Seven people including two teenagers have been killed in the Thai south, police said Wednesday, while 11 others were injured in a spate of bombings by suspected separatist rebels. Police on Wednesday found four bullet-riddled bodies in a house on a rubber plantation in yala, one of three Muslim-majority southern provinces.
The victims, all Muslims, were a 56-year-old rubber tapper and his 21-year-old daughter, and two brothers aged 15 and 18, police said, adding they were unsure if the brothers were related to the father and daughter.
Later Wednesday, a roadside bomb slightly injured four policemen who were returning from the site of the multiple killings. Police said the body of a suspected militant was also found near the blast site, his head apparently blown off.
Two other roadside bombings in Yala on Wednesday injured one soldier and six border patrol policemen, and a 48-year-old Buddhist man was shot dead by suspected rebels while driving a motorcycle.

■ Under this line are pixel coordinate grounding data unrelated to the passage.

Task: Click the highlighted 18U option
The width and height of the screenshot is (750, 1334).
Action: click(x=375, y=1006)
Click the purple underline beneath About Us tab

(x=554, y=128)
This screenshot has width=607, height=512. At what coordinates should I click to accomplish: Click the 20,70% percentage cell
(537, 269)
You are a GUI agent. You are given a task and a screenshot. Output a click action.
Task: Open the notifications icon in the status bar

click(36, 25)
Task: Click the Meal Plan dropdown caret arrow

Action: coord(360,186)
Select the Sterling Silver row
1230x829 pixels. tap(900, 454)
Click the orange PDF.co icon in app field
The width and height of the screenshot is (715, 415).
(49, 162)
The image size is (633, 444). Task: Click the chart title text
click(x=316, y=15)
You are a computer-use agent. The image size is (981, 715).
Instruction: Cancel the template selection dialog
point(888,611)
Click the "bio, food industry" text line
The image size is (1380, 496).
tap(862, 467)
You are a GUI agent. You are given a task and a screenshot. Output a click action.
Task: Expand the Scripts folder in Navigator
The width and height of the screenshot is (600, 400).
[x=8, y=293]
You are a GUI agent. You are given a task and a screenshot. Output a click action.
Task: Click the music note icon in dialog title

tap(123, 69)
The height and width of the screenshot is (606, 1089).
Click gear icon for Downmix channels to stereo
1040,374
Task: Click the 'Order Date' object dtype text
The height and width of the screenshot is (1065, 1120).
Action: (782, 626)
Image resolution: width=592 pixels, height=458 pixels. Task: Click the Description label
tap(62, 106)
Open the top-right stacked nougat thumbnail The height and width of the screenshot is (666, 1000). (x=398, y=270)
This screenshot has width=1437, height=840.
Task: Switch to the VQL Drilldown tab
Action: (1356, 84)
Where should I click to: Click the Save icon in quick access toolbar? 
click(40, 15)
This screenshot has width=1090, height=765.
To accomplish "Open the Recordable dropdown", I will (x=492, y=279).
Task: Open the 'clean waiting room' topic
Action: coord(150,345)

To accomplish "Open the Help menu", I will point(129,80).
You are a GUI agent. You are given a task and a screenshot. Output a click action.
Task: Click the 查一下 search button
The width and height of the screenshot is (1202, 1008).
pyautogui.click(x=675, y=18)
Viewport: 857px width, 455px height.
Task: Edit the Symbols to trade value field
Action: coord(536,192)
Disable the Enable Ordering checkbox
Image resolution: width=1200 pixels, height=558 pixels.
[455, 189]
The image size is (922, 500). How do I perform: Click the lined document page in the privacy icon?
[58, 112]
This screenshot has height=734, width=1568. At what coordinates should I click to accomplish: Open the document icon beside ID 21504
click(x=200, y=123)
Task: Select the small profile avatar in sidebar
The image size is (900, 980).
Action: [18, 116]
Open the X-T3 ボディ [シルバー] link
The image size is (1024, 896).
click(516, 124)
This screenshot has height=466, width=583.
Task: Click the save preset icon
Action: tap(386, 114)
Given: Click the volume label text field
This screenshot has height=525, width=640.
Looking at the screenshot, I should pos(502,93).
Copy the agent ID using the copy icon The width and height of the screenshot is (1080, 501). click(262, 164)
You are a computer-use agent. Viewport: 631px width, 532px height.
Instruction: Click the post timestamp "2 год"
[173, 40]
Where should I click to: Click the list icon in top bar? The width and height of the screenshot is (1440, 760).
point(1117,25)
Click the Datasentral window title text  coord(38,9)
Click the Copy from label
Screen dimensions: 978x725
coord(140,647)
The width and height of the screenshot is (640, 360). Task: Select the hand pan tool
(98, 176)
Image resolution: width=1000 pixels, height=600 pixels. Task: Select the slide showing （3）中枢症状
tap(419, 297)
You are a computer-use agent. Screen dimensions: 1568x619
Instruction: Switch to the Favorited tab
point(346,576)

Late Tuesday, a 40-year-old Buddhist man on a motorcycle was shot dead by insurgents in a drive-by shooting in nearby Pattani province. More than 2,200 people have been killed in a separatist insurgency in the Muslim-majority region since January 2004. Violence is growing despite peace-building moves by the military-installed government, which came to power after a coup in September 2006.